**What you need to do:**
Which rows below contain the string "icon"? Show each of those lines in full.

○ ○ ○

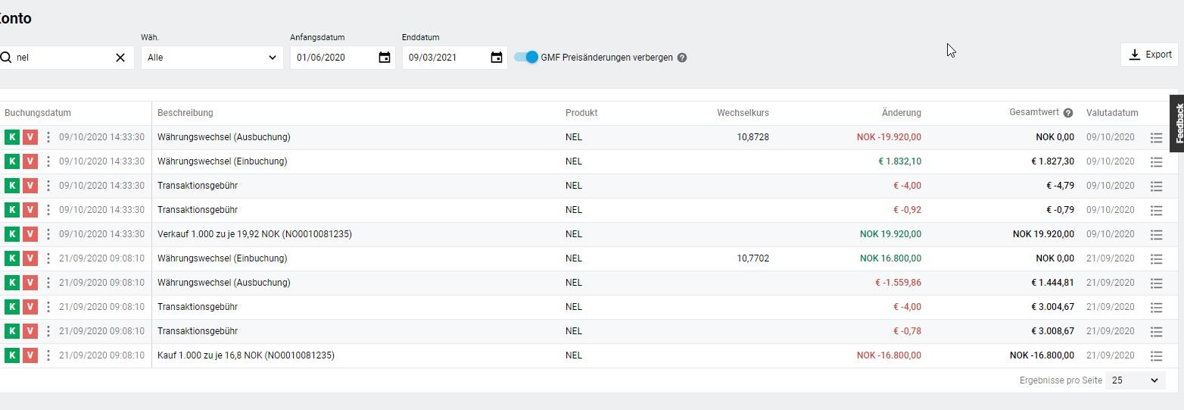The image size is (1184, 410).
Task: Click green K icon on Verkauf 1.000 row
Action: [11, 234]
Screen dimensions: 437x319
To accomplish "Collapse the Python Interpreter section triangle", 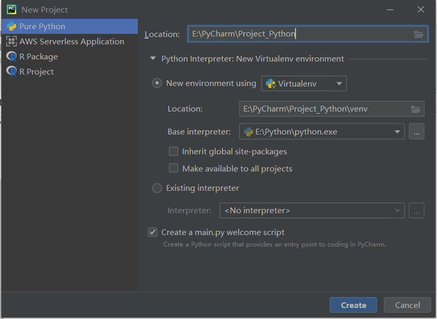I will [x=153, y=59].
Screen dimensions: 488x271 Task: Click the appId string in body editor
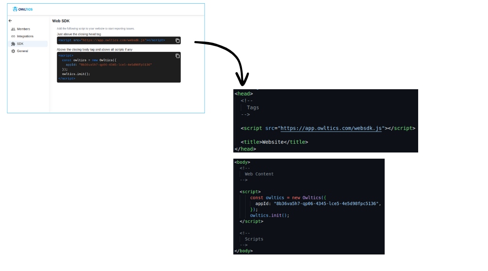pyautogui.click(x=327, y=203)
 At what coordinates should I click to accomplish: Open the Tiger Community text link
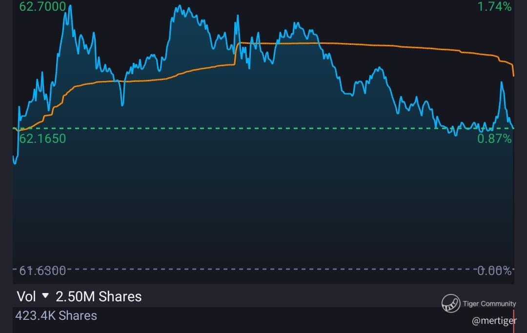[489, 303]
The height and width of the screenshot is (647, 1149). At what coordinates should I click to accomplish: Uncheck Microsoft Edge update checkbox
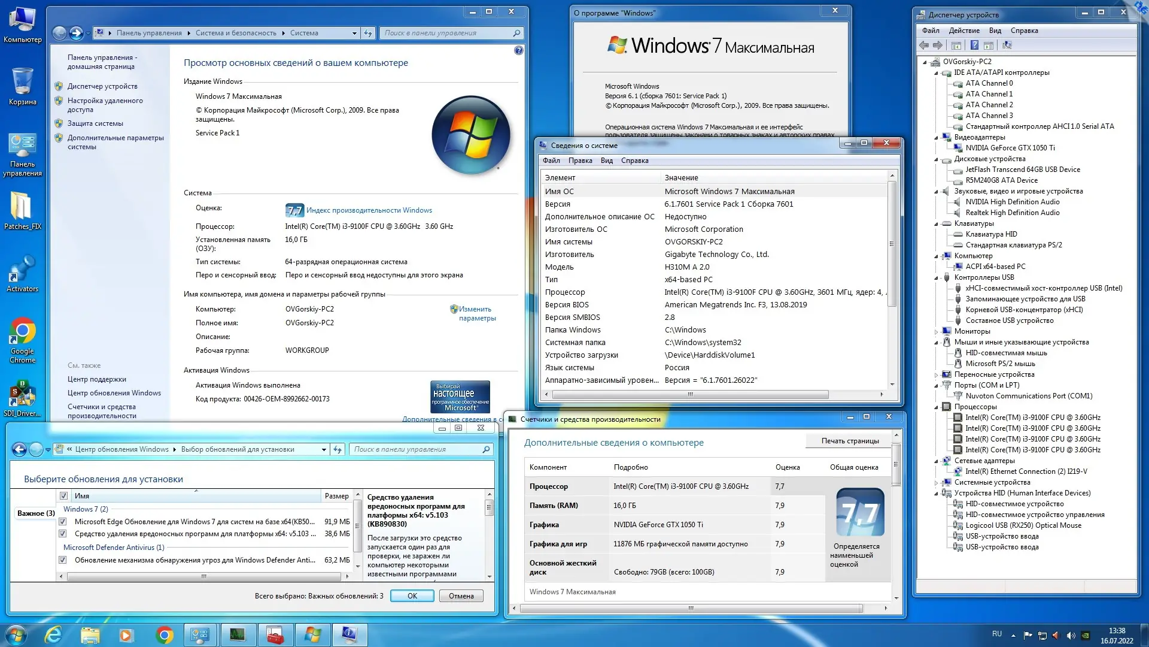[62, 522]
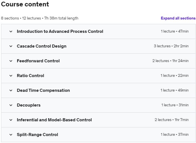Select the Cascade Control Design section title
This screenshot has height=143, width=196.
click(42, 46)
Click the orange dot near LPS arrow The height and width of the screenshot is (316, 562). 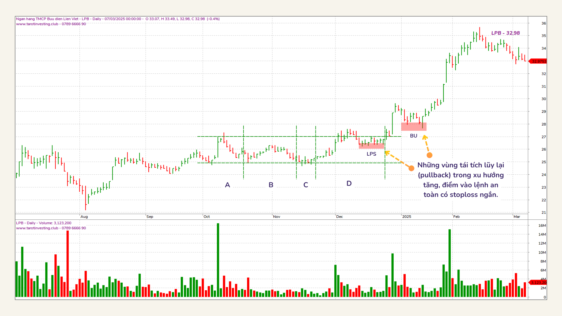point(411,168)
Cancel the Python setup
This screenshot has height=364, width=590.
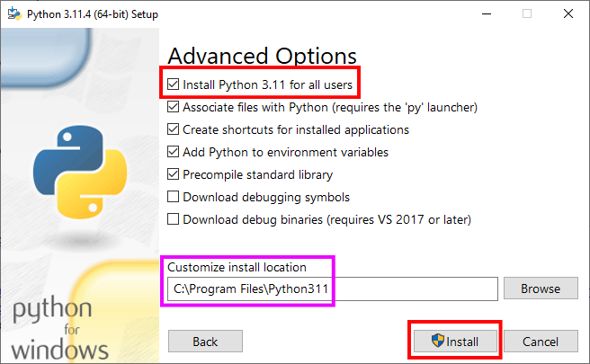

○ ○ ○

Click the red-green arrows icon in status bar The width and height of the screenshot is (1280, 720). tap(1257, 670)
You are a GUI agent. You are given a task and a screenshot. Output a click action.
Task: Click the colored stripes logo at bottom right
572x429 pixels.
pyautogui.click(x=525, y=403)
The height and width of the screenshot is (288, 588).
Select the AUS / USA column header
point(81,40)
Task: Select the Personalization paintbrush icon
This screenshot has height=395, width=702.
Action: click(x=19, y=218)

○ ○ ○

**Exercise answer:**
Task: Click green K icon on Verkauf 1.000 row
Click the red-green arrows icon in status bar The width and height of the screenshot is (1280, 720). tap(1257, 670)
Task: Select the Personalization paintbrush icon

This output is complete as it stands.